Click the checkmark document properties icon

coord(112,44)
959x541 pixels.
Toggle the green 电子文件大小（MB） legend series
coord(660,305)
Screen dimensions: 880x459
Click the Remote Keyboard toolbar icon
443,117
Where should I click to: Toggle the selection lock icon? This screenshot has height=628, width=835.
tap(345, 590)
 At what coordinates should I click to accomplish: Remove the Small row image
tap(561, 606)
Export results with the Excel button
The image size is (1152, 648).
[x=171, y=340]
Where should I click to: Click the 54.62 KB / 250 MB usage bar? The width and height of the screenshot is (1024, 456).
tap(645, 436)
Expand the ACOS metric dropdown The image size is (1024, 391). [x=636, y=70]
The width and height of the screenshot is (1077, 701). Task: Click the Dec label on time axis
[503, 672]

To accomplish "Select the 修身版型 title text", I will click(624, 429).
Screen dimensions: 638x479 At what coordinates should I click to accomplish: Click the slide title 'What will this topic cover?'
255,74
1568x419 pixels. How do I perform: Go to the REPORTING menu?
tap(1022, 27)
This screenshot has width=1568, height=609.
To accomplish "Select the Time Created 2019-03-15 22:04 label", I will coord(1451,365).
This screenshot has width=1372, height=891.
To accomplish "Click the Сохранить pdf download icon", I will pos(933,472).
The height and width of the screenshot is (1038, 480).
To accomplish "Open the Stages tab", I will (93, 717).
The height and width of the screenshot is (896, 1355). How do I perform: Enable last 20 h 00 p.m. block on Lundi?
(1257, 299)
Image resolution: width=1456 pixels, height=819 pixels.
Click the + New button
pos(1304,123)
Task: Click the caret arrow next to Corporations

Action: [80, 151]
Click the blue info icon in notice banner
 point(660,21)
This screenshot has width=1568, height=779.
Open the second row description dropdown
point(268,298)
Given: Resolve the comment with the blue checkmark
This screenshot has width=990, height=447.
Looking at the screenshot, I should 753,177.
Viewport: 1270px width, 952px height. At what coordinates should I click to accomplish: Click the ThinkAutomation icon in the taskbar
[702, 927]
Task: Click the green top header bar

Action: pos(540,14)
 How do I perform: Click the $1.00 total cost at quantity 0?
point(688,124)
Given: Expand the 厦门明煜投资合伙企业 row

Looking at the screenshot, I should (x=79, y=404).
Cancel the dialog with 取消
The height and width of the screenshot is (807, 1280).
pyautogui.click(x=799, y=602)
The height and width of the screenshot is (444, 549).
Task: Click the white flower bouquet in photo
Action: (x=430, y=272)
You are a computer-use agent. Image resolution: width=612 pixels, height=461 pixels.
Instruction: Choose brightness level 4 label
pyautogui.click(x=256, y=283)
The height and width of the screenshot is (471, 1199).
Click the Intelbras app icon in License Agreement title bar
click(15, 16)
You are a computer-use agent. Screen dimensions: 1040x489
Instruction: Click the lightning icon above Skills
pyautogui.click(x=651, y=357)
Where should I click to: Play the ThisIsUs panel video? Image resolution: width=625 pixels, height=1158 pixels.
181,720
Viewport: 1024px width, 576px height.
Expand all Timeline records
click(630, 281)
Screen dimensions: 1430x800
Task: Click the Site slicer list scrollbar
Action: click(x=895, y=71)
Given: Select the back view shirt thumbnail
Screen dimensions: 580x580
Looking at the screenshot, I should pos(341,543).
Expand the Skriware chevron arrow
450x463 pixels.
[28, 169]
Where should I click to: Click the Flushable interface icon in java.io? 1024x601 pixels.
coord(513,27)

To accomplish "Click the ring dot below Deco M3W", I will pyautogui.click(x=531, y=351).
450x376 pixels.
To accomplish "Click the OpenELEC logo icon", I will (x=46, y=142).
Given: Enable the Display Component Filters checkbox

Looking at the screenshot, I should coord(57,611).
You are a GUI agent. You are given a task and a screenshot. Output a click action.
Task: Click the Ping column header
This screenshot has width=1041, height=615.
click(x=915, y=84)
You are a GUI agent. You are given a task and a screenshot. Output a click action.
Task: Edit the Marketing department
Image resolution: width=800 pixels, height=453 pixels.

==========

> _Prompt_
Leaving no line out, return the data above verbatim.

> _Your solution_
Click the checkmark document properties icon

coord(112,44)
959x541 pixels.
Toggle the green 电子文件大小（MB） legend series
coord(660,305)
Screen dimensions: 880x459
Click the Remote Keyboard toolbar icon
443,117
Where should I click to: Toggle the selection lock icon? This screenshot has height=628, width=835.
tap(345, 590)
 At what coordinates should I click to accomplish: Remove the Small row image
tap(561, 606)
Export results with the Excel button
The image size is (1152, 648).
[x=171, y=340]
Where should I click to: Click the 54.62 KB / 250 MB usage bar? The width and height of the screenshot is (1024, 456).
tap(645, 436)
Expand the ACOS metric dropdown The image size is (1024, 391). [x=636, y=70]
The width and height of the screenshot is (1077, 701). Task: Click the Dec label on time axis
[503, 672]

To accomplish "Select the 修身版型 title text", I will click(624, 429).
Screen dimensions: 638x479 At what coordinates should I click to accomplish: Click the slide title 'What will this topic cover?'
255,74
1568x419 pixels. How do I perform: Go to the REPORTING menu?
tap(1022, 27)
This screenshot has width=1568, height=609.
To accomplish "Select the Time Created 2019-03-15 22:04 label", I will coord(1451,365).
This screenshot has width=1372, height=891.
To accomplish "Click the Сохранить pdf download icon", I will pos(933,472).
The height and width of the screenshot is (1038, 480).
To accomplish "Open the Stages tab", I will (93, 717).
The height and width of the screenshot is (896, 1355). How do I perform: Enable last 20 h 00 p.m. block on Lundi?
(1257, 299)
Image resolution: width=1456 pixels, height=819 pixels.
Click the + New button
pos(1304,123)
Task: Click the caret arrow next to Corporations

Action: [80, 151]
Click the blue info icon in notice banner
 point(660,21)
This screenshot has width=1568, height=779.
Open the second row description dropdown
point(268,298)
Given: Resolve the comment with the blue checkmark
This screenshot has width=990, height=447.
Looking at the screenshot, I should 753,177.
Viewport: 1270px width, 952px height. At what coordinates should I click to accomplish: Click the ThinkAutomation icon in the taskbar
[702, 927]
Task: Click the green top header bar

Action: pos(540,14)
 How do I perform: Click the $1.00 total cost at quantity 0?
point(688,124)
Given: Expand the 厦门明煜投资合伙企业 row

Looking at the screenshot, I should (x=79, y=404).
Cancel the dialog with 取消
The height and width of the screenshot is (807, 1280).
pyautogui.click(x=799, y=602)
The height and width of the screenshot is (444, 549).
Task: Click the white flower bouquet in photo
Action: (x=430, y=272)
You are a computer-use agent. Image resolution: width=612 pixels, height=461 pixels.
Instruction: Choose brightness level 4 label
pyautogui.click(x=256, y=283)
The height and width of the screenshot is (471, 1199).
Click the Intelbras app icon in License Agreement title bar
click(15, 16)
You are a computer-use agent. Screen dimensions: 1040x489
Instruction: Click the lightning icon above Skills
pyautogui.click(x=651, y=357)
Where should I click to: Play the ThisIsUs panel video? Image resolution: width=625 pixels, height=1158 pixels.
181,720
Viewport: 1024px width, 576px height.
Expand all Timeline records
click(630, 281)
Screen dimensions: 1430x800
Task: Click the Site slicer list scrollbar
Action: click(x=895, y=71)
Given: Select the back view shirt thumbnail
Screen dimensions: 580x580
Looking at the screenshot, I should pos(341,543).
Expand the Skriware chevron arrow
450x463 pixels.
[28, 169]
Where should I click to: Click the Flushable interface icon in java.io? 1024x601 pixels.
coord(513,27)

To accomplish "Click the ring dot below Deco M3W", I will pyautogui.click(x=531, y=351).
450x376 pixels.
To accomplish "Click the OpenELEC logo icon", I will (x=46, y=142).
Given: Enable the Display Component Filters checkbox

Looking at the screenshot, I should coord(57,611).
You are a GUI agent. You are given a task and a screenshot. Output a click action.
Task: Click the Ping column header
This screenshot has width=1041, height=615.
click(x=915, y=84)
You are a GUI agent. You are given a task and a screenshot. Output a click action.
Task: Edit the Marketing department
Image resolution: width=800 pixels, height=453 pixels.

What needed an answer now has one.